Top of WORKING DATA

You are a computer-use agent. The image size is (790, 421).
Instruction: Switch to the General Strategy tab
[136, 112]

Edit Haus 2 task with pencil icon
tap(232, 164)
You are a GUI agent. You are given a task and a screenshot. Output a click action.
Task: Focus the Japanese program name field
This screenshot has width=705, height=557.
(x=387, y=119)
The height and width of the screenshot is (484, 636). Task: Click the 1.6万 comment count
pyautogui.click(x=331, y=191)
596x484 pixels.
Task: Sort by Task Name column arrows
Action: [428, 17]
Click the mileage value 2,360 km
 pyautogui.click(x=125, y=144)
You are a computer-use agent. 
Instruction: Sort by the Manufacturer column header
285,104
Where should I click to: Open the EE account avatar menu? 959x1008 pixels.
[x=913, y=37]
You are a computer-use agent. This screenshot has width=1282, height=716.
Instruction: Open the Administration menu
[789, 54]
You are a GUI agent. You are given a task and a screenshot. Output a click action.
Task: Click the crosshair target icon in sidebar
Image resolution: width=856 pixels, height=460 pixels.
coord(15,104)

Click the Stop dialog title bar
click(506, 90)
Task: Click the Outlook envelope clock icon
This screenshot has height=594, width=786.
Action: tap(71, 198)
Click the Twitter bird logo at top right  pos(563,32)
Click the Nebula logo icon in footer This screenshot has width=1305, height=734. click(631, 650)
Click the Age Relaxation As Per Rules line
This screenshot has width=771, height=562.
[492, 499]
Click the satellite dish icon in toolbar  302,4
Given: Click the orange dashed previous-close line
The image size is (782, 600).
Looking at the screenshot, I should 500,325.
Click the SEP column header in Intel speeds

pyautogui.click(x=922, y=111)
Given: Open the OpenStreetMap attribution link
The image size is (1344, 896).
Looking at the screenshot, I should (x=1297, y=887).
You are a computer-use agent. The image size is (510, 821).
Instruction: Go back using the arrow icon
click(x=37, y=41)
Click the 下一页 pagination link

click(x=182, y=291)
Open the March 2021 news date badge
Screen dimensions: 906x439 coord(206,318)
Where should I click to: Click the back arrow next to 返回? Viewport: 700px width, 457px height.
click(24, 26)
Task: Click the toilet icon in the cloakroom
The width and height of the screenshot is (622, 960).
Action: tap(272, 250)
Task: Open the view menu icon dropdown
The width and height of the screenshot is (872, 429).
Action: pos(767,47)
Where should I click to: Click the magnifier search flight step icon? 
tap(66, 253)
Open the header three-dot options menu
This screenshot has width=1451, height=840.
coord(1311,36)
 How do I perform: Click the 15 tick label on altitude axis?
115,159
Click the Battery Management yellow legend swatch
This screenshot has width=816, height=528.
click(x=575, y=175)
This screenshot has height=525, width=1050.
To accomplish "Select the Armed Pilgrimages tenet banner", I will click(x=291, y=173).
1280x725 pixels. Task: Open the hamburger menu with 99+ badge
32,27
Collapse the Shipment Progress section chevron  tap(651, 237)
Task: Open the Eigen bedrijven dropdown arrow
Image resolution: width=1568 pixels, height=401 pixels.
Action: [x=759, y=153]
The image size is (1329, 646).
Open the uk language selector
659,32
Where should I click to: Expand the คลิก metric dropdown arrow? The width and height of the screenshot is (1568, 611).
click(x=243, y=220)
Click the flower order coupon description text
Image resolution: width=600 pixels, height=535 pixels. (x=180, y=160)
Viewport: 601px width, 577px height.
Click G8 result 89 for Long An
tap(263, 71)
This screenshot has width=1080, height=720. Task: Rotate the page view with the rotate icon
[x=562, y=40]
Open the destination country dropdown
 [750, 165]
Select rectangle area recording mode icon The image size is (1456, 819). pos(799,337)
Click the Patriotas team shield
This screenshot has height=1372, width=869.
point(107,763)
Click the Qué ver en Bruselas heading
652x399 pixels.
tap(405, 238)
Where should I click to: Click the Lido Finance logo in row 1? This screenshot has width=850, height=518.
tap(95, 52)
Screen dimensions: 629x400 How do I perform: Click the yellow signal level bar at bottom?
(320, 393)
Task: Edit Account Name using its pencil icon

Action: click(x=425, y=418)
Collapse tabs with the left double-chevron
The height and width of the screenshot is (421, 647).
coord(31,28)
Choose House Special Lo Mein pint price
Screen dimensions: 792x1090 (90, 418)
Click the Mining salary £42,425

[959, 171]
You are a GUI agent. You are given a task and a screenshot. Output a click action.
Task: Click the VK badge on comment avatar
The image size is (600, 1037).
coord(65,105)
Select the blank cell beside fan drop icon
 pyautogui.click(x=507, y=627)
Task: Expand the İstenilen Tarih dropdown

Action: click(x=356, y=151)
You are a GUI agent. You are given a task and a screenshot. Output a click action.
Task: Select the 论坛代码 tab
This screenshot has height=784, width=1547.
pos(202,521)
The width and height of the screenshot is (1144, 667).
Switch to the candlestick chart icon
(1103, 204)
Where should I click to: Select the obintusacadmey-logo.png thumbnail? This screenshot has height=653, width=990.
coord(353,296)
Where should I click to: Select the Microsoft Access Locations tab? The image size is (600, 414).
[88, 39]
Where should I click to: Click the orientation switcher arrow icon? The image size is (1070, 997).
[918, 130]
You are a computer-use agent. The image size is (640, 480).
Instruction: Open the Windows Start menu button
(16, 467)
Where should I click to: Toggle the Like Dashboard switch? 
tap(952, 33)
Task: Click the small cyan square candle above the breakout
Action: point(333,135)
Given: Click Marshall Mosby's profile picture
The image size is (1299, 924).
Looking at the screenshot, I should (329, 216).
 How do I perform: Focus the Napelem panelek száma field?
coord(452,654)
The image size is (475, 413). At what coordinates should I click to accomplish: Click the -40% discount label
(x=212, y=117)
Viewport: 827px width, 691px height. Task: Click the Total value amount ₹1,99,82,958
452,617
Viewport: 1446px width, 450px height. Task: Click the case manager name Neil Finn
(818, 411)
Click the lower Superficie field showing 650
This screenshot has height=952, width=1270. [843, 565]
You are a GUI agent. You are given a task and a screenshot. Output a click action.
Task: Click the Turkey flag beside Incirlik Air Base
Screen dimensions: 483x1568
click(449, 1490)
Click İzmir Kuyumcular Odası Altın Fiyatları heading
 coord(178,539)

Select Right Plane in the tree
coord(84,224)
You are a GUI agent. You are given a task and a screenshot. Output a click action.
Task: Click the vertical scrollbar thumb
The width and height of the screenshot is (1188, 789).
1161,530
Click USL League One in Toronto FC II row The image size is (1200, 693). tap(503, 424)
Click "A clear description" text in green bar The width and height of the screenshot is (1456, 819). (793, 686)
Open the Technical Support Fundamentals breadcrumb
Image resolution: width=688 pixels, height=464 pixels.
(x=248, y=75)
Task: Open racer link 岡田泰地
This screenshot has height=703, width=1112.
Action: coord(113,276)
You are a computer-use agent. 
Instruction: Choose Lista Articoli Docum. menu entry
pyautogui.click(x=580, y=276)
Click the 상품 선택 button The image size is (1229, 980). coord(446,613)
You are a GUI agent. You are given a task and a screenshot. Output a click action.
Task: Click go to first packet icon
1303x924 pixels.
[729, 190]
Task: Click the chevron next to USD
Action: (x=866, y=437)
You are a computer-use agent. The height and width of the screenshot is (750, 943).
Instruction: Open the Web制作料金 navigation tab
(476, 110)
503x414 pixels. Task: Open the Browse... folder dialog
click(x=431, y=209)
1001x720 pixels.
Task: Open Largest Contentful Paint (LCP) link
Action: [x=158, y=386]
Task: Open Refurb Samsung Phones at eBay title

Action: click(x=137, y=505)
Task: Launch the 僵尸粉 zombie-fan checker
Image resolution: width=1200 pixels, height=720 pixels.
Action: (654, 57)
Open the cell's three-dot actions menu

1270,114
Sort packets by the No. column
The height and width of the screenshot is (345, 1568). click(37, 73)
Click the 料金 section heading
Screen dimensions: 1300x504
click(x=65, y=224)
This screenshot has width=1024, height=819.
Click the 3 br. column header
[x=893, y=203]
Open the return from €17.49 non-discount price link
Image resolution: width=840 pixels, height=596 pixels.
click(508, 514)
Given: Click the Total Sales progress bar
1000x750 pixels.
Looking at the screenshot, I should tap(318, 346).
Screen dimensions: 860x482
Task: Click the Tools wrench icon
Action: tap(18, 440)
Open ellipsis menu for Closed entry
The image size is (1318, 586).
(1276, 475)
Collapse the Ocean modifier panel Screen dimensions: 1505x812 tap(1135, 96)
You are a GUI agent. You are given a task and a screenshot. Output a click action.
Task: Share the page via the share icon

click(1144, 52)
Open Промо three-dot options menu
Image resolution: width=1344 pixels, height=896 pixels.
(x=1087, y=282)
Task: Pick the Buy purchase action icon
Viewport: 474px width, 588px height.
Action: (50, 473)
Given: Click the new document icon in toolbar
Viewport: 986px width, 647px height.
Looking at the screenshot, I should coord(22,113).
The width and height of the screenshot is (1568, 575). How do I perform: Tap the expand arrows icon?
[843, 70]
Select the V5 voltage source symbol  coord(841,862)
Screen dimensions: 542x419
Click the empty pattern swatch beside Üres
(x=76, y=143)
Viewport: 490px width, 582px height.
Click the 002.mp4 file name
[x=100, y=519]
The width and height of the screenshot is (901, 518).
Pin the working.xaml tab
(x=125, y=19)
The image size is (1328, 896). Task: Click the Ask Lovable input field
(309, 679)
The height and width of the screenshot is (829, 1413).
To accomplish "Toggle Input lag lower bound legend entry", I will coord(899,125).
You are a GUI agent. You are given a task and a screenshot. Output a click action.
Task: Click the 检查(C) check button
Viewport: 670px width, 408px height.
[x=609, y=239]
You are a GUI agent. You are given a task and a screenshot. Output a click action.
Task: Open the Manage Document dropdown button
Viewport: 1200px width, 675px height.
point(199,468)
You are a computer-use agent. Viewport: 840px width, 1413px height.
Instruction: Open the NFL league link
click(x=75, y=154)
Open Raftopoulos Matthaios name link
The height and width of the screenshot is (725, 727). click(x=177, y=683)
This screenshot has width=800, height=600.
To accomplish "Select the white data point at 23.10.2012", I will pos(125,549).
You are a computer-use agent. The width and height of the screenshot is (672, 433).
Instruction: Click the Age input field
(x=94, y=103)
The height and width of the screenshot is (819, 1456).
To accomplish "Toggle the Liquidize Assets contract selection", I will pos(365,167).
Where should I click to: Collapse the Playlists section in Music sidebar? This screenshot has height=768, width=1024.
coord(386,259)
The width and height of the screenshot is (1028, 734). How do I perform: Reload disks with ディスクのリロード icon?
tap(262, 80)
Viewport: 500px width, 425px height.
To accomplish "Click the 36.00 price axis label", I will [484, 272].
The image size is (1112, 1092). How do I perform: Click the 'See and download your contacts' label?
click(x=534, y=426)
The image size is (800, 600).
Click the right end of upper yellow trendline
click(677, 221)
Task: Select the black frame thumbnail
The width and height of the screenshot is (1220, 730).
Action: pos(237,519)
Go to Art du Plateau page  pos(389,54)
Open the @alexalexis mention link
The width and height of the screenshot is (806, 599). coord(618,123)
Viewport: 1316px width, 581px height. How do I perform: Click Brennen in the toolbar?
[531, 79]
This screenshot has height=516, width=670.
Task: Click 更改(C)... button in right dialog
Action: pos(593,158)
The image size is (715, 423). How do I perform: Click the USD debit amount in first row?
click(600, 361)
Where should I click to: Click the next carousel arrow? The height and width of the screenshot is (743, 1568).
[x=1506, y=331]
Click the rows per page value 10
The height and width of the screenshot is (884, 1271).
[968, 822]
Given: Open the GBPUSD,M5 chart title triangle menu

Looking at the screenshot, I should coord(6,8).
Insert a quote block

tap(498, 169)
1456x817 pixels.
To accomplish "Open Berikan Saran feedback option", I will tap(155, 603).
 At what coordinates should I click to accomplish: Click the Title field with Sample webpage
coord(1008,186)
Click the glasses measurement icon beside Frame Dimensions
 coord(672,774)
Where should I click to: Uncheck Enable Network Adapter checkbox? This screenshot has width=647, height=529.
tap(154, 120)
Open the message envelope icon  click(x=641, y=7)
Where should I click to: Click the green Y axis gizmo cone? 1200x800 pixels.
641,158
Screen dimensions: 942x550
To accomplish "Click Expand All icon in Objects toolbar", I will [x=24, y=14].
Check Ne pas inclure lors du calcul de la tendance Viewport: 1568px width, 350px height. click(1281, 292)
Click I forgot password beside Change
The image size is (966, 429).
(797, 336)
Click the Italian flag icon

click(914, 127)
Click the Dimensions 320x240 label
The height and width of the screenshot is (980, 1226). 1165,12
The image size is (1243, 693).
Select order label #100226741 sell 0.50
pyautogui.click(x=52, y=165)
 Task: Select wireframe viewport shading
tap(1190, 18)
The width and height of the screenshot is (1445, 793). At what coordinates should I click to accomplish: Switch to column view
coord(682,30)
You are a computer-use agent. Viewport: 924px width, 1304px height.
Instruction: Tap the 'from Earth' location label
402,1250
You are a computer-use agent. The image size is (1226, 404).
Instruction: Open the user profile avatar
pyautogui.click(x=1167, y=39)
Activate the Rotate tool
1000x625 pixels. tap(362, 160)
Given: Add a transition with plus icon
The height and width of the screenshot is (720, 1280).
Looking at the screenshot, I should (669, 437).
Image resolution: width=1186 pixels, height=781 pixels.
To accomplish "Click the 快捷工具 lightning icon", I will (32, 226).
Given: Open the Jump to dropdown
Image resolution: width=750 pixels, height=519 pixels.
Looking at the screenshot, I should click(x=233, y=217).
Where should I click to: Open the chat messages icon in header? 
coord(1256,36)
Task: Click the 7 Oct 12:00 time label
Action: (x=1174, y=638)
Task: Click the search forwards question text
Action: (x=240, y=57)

Bottom of WORKING DATA

### AIM OF THE EXERCISE
For this task, write out exactly the lines of the entries above, starting at the line with "Where should I click to: Click the magnifier" and ending at the line with "Click the Battery", both included, and no others.

### EXERCISE OUTPUT
Where should I click to: Click the magnifier search flight step icon? 
tap(66, 253)
Open the header three-dot options menu
This screenshot has width=1451, height=840.
coord(1311,36)
 How do I perform: Click the 15 tick label on altitude axis?
115,159
Click the Battery Management yellow legend swatch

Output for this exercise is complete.